Given that Stephen Ward’s account has now been tacitly confirmed by several parties to what happened, it seems plain enough that most of the fault lay with Keane. Assistant managers are just helpers to the players as well as the manager, and they don’t get to go around shouting the odds.
O'Neill couldn't do much about the initial row but he might have taken a more active approach to dealing with the subsequent tensions. He seemed content to treat it as something that could be left to Keane and Arter to sort out in their own time. You imagine he might have handled things rather differently if it had been Seamus Coleman or Robbie Brady who was refusing to turn up after a similar falling-out. That apparently relaxed attitude towards the impasse didn't suggest that he saw Arter as a particularly important player for the future of the team.
And yet a few weeks later here was Arter, restored not only to the squad but to the heart of the Irish midfield. O’Neill had said this was an opportunity for him to “prove us all wrong”, which seemed an odd thing to say, suggesting that Arter was beset on all sides by critics and doubters, when in fact the players generally see him as a decent team-mate and most fans look on him as a useful Premier League midfielder.
Eyes narrowed
Arter may not be the only one who now wishes that he had decided to continue the feud rather than return to the fold. Against Denmark and Wales, he played like a man who was agonisingly aware that Roy Keane was sitting just a few metres away, eyes narrowed and lips pursed, critically scrutinising his every move.
There was a moment in the first half against Wales when Arter received the ball in space, but failed to see any suitable forward passes and eventually turned to play it back to a defender. He shouted to his team-mates to provide better options and there followed an exchange with O’Neill on the sideline. O’Neill seemed to suggest that Arter should have passed left to James McClean. Maybe a player with more confidence would have made that pass.
McClean, of course, had said his piece during Arter’s brief exile, declaring that Arter was wrong not to turn up and that he, McClean, would never be deterred from representing his country. The intervention seemed unnecessary and a touch self-aggrandising. McClean was essentially saying: who cares about the details of what went on between Arter and Keane, the important point here is that I love Ireland and I don’t care who knows it.
(One almost hopes that McClean doesn’t notice O’Neill’s remark after the Wales game that “it would be fantastic if every single player playing for us came from Leinster, Munster or Connacht.” As his fellow Ulster man would remind him, the number of green fields is four not three: we’ll see if McClean can refrain from publicly blasting the manager for this gaffe.)
Bungled tackle
Arter went on to concede the free-kick from which Wales scored the winner with a disastrously bungled tackle that condensed several different mistakes into one action. It was just the sort of thing that happens when you are having a nightmare. Ultimately it is Arter’s responsibility to perform but his struggle seemed symptomatic of more general problems affecting the team – the feeling that people are not quite sure of their tasks, the wider sense of drift and unease and latent rancour.

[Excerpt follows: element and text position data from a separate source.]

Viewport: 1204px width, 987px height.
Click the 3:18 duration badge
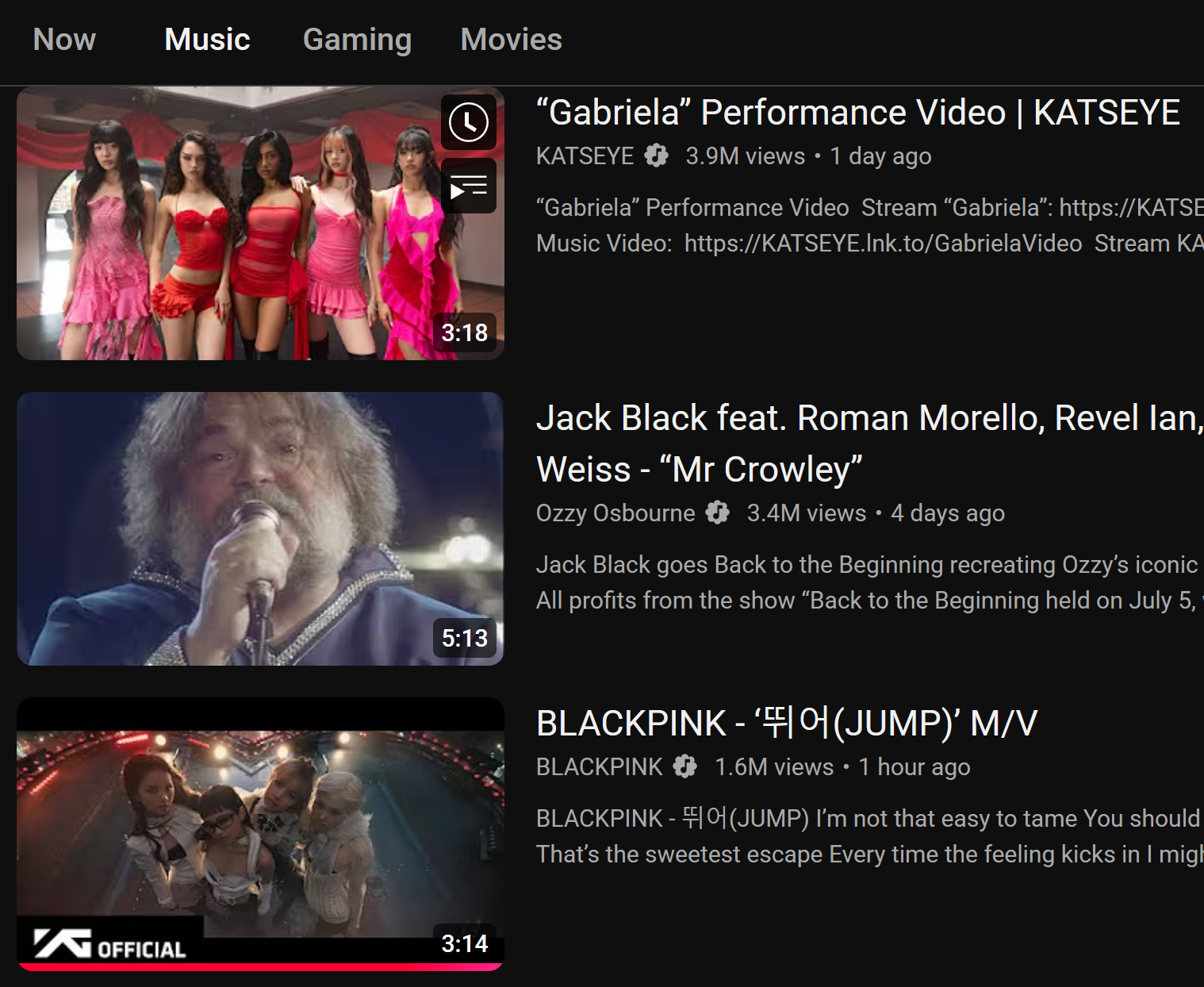point(465,332)
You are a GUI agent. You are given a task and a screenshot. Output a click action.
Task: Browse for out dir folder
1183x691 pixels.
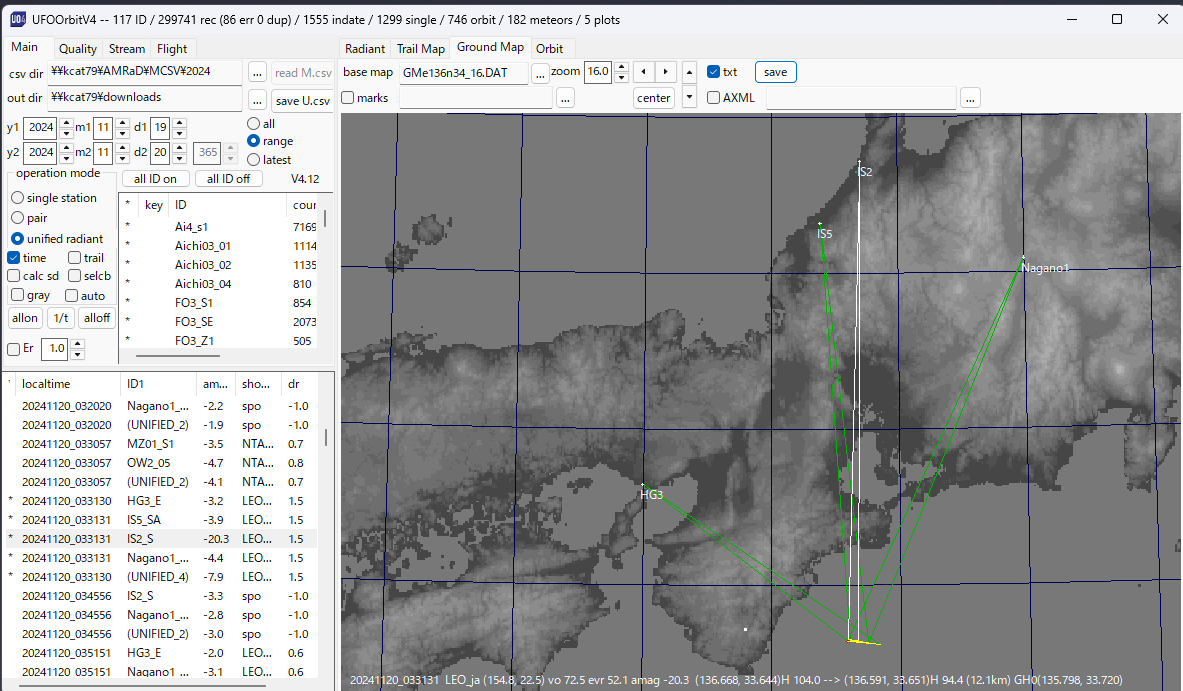[257, 99]
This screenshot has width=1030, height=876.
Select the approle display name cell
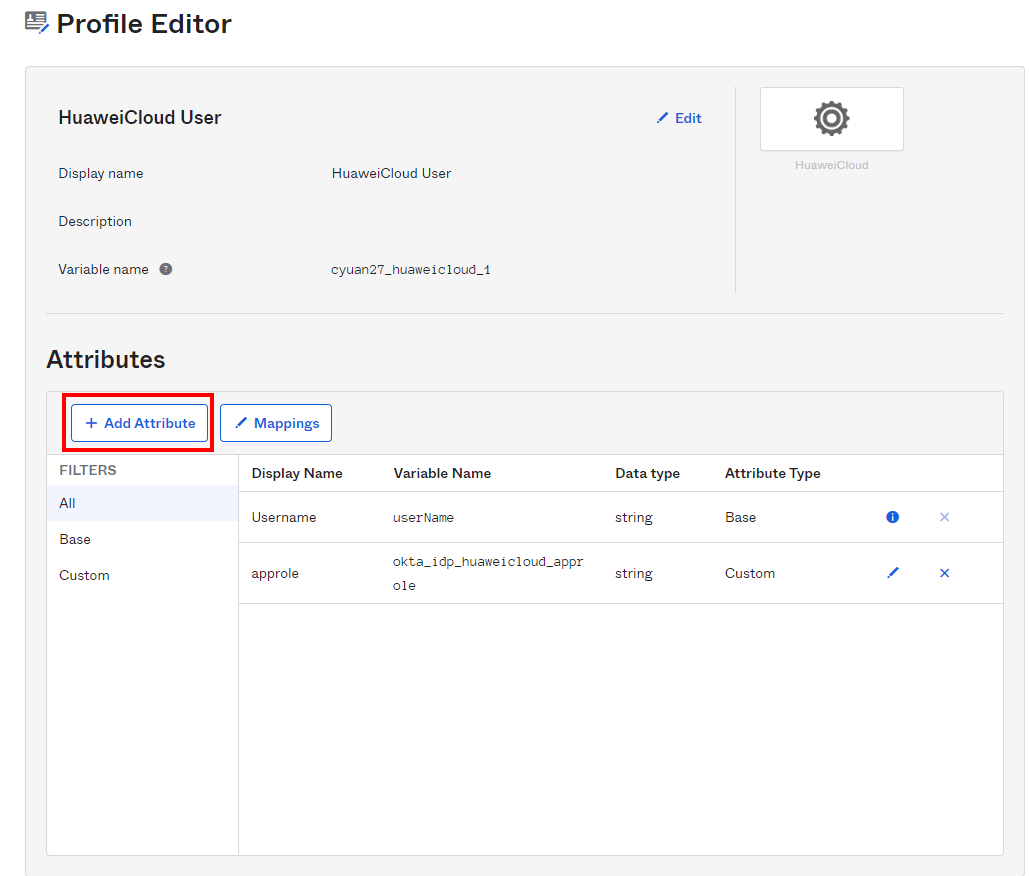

The irony is that while O’Neill tries to project an air of certainty that we will qualify “because I’m good”, his players have no certainty about how the team is likely to approach the next game. Will it be a back three or a back four, will several of them have to play out of position to make it work, will they have any time to work on the plan in training or will they just have to figure it out after they arrive at the stadium? This lack of a clear team identity beyond a stale string of abstract nouns – “spirit”, “desire”, “commitment” – is the big disappointment of the O’Neill era.